The big difference in the two cases is how the two systems applied the concept of "command responsibility" in these cases. That is somewhat strange as in fact US law and ours tends to follow the same post-WW2 cases that outlined the concept and is generally the same. Nowhere is this difference more obvious than in the acquittal of Capt Medina who directly ordered the killing of civilians at My Lai and Maj Sewards whose was convicted for giving orders that led to Arone's abuse.

Generally, Cloud Cover's statements are fair ones. There clearly was a difference of opinion as between the US military and US public's perception, I think in large part because the military (and especially the US Army's legal system, which clearly understood the various responsibilities up and down the chain of command and laid the appropriate charges once the facts were known) and the public who didn't and saw Calley as an undereducated scapegoat rather than the murder that he was.

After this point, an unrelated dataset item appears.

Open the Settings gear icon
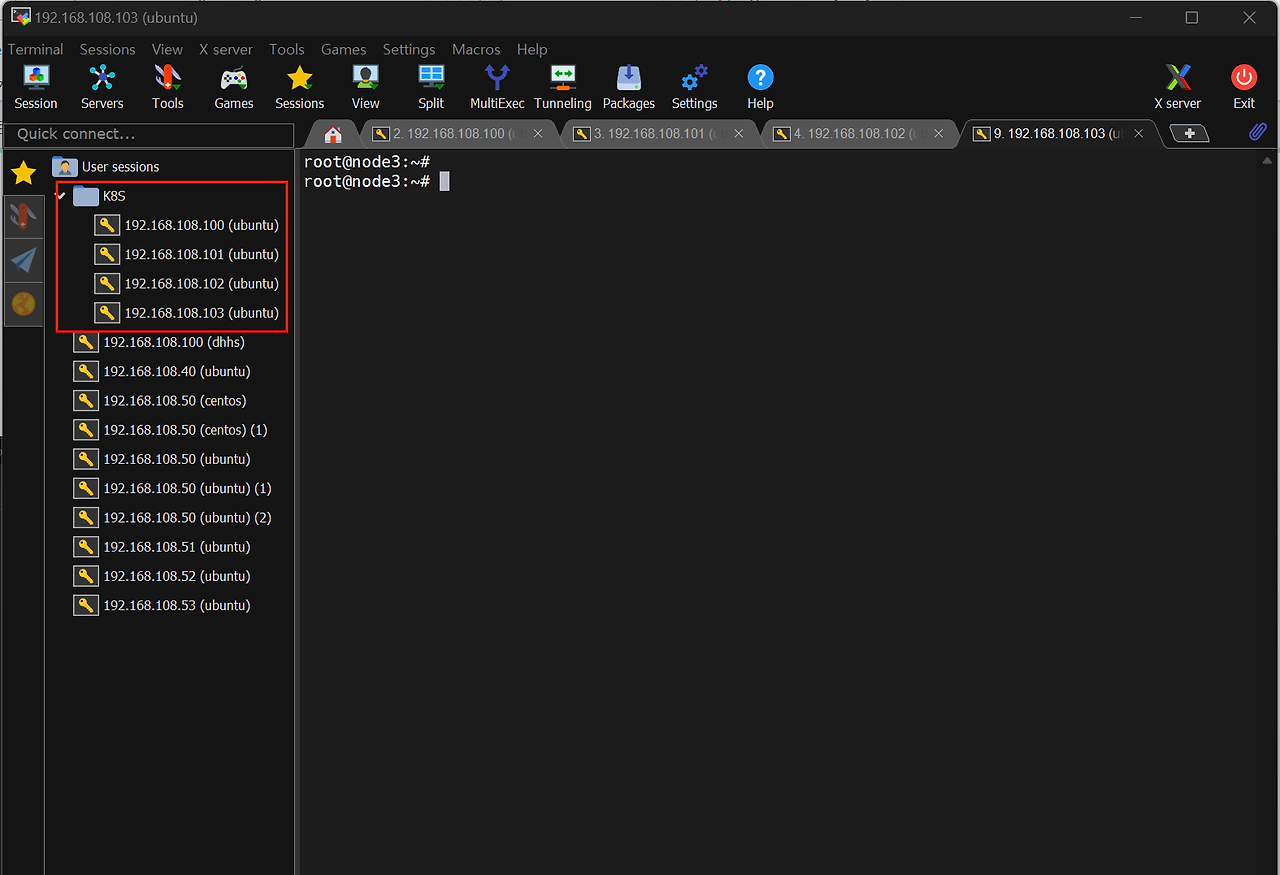 694,87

See: https://en.wikipedia.org/wiki/My_Lai_Massacre for a thumbnail view of My Lai and the Peers Inquiry https://www.loc.gov/rr/frd/Military_Law/Peers_inquiry.html for the detailed version

For a Somalia thumbnail see: https://en.wikipedia.org/wiki/Somalia_affair

:cheers:
 
https://www.youtube.com/watch?v=tixOyiR8B-8


I didn't want to start a new thread, just to post a short video about Vietnam.  This video may have also been included up-thread somewhere, I'm not sure.

This randomly popped up on my Youtube feed over the last few days, so I finally gave it a click.


I really enjoyed it.  Wish it had been longer.